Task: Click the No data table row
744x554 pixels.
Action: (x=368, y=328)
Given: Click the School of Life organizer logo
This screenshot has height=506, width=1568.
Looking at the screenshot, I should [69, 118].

TASK DETAILS » What must be transcribed is the run of lines from the one containing "Given: Click the" to the last line of the data above, inclusive, and only that.

TASK RESPONSE »
Given: Click the School of Life organizer logo
This screenshot has height=506, width=1568.
Looking at the screenshot, I should [69, 118].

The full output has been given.